# start of RECORDS SHOWN

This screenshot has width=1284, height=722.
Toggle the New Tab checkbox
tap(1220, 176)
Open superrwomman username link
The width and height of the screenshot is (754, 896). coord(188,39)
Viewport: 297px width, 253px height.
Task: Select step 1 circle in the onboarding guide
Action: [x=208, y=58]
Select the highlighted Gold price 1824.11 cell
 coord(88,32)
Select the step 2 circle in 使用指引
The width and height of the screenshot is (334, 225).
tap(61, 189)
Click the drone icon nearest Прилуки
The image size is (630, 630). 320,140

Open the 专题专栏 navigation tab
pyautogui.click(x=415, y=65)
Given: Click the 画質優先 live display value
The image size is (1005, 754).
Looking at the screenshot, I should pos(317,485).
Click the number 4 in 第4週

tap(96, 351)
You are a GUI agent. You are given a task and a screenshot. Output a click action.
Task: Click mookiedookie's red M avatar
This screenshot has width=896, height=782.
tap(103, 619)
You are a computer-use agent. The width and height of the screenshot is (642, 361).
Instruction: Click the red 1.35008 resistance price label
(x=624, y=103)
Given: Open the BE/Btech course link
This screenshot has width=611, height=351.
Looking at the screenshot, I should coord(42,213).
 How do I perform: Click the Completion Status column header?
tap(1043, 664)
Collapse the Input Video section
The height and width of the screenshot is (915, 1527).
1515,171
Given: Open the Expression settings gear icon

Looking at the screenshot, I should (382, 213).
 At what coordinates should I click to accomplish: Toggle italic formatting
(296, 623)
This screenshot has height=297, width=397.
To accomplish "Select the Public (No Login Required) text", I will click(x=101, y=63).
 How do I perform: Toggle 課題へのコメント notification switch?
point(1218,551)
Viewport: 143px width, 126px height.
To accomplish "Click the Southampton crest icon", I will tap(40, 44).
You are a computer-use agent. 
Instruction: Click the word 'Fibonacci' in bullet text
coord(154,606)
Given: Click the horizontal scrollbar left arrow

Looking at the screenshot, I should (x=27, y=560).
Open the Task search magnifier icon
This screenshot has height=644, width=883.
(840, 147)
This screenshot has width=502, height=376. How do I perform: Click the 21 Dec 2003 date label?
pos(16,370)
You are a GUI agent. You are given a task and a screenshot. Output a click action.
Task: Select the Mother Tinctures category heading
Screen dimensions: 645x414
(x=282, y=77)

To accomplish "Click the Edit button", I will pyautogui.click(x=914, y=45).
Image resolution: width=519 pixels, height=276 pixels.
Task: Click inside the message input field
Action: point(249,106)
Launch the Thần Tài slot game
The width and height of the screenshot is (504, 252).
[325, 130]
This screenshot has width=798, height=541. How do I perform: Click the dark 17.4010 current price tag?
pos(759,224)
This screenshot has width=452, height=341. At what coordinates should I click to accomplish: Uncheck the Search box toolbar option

# end of RECORDS SHOWN

→ **PROBLEM TO SOLVE**:
Please retype the items from the first line of the first item through the line holding "pyautogui.click(x=415, y=65)", inclusive, without changing a character.

→ **RESPONSE FOR THIS EXERCISE**:
This screenshot has width=1284, height=722.
Toggle the New Tab checkbox
tap(1220, 176)
Open superrwomman username link
The width and height of the screenshot is (754, 896). coord(188,39)
Viewport: 297px width, 253px height.
Task: Select step 1 circle in the onboarding guide
Action: [x=208, y=58]
Select the highlighted Gold price 1824.11 cell
 coord(88,32)
Select the step 2 circle in 使用指引
The width and height of the screenshot is (334, 225).
tap(61, 189)
Click the drone icon nearest Прилуки
The image size is (630, 630). 320,140

Open the 专题专栏 navigation tab
pyautogui.click(x=415, y=65)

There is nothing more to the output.